Entries drawn from a collection:
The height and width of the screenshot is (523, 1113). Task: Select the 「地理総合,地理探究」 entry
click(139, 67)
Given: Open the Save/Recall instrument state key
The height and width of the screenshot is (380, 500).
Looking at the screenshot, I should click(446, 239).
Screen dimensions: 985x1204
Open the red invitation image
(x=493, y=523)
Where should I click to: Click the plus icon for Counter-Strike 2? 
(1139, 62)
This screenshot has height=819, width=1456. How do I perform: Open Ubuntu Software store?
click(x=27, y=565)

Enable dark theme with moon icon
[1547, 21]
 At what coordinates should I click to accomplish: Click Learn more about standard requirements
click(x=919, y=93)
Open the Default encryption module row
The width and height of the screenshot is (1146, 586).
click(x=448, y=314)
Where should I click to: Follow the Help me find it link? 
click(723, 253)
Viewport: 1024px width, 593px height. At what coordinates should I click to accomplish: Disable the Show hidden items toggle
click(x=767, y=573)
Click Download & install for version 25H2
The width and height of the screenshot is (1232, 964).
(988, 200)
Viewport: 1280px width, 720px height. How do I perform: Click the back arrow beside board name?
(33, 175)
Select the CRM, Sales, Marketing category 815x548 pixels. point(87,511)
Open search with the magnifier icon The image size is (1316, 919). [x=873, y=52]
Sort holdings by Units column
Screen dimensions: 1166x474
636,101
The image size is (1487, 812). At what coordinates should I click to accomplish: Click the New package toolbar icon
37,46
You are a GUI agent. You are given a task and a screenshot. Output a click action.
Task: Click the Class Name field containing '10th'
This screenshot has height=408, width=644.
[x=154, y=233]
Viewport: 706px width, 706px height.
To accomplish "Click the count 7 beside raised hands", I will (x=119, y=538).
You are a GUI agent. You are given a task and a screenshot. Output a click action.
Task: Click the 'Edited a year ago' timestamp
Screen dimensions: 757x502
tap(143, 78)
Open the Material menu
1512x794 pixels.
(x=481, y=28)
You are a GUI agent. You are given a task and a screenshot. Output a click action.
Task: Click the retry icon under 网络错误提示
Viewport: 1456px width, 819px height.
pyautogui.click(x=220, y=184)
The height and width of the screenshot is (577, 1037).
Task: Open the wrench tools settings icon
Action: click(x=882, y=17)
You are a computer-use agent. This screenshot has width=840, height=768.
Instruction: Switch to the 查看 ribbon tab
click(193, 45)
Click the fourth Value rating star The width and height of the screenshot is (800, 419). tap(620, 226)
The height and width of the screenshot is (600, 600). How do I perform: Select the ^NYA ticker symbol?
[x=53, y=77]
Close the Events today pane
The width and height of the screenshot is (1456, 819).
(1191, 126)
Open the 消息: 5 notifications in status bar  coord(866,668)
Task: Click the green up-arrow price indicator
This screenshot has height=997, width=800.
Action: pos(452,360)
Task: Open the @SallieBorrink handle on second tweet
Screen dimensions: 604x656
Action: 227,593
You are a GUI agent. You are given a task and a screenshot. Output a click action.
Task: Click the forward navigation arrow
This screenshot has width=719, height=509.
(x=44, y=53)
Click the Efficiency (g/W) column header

_DIRECTIONS_. Pull every line out of the data above and reproduce each one unchanged.

_REPLY_.
The height and width of the screenshot is (523, 1113). Task: Select the 「地理総合,地理探究」 entry
click(139, 67)
Given: Open the Save/Recall instrument state key
The height and width of the screenshot is (380, 500).
Looking at the screenshot, I should click(446, 239).
Screen dimensions: 985x1204
Open the red invitation image
(x=493, y=523)
Where should I click to: Click the plus icon for Counter-Strike 2? 
(1139, 62)
This screenshot has height=819, width=1456. How do I perform: Open Ubuntu Software store?
click(x=27, y=565)

Enable dark theme with moon icon
[1547, 21]
 At what coordinates should I click to accomplish: Click Learn more about standard requirements
click(x=919, y=93)
Open the Default encryption module row
The width and height of the screenshot is (1146, 586).
click(x=448, y=314)
Where should I click to: Follow the Help me find it link? 
click(723, 253)
Viewport: 1024px width, 593px height. At what coordinates should I click to accomplish: Disable the Show hidden items toggle
click(x=767, y=573)
Click Download & install for version 25H2
The width and height of the screenshot is (1232, 964).
(988, 200)
Viewport: 1280px width, 720px height. How do I perform: Click the back arrow beside board name?
(33, 175)
Select the CRM, Sales, Marketing category 815x548 pixels. point(87,511)
Open search with the magnifier icon The image size is (1316, 919). [x=873, y=52]
Sort holdings by Units column
Screen dimensions: 1166x474
636,101
The image size is (1487, 812). At what coordinates should I click to accomplish: Click the New package toolbar icon
37,46
You are a GUI agent. You are given a task and a screenshot. Output a click action.
Task: Click the Class Name field containing '10th'
This screenshot has height=408, width=644.
[x=154, y=233]
Viewport: 706px width, 706px height.
To accomplish "Click the count 7 beside raised hands", I will (x=119, y=538).
You are a GUI agent. You are given a task and a screenshot. Output a click action.
Task: Click the 'Edited a year ago' timestamp
Screen dimensions: 757x502
tap(143, 78)
Open the Material menu
1512x794 pixels.
(x=481, y=28)
You are a GUI agent. You are given a task and a screenshot. Output a click action.
Task: Click the retry icon under 网络错误提示
Viewport: 1456px width, 819px height.
pyautogui.click(x=220, y=184)
The height and width of the screenshot is (577, 1037).
Task: Open the wrench tools settings icon
Action: click(x=882, y=17)
You are a computer-use agent. This screenshot has width=840, height=768.
Instruction: Switch to the 查看 ribbon tab
click(193, 45)
Click the fourth Value rating star The width and height of the screenshot is (800, 419). tap(620, 226)
The height and width of the screenshot is (600, 600). How do I perform: Select the ^NYA ticker symbol?
[x=53, y=77]
Close the Events today pane
The width and height of the screenshot is (1456, 819).
(1191, 126)
Open the 消息: 5 notifications in status bar  coord(866,668)
Task: Click the green up-arrow price indicator
This screenshot has height=997, width=800.
Action: pos(452,360)
Task: Open the @SallieBorrink handle on second tweet
Screen dimensions: 604x656
Action: 227,593
You are a GUI agent. You are given a task and a screenshot. Output a click action.
Task: Click the forward navigation arrow
This screenshot has width=719, height=509.
(x=44, y=53)
Click the Efficiency (g/W) column header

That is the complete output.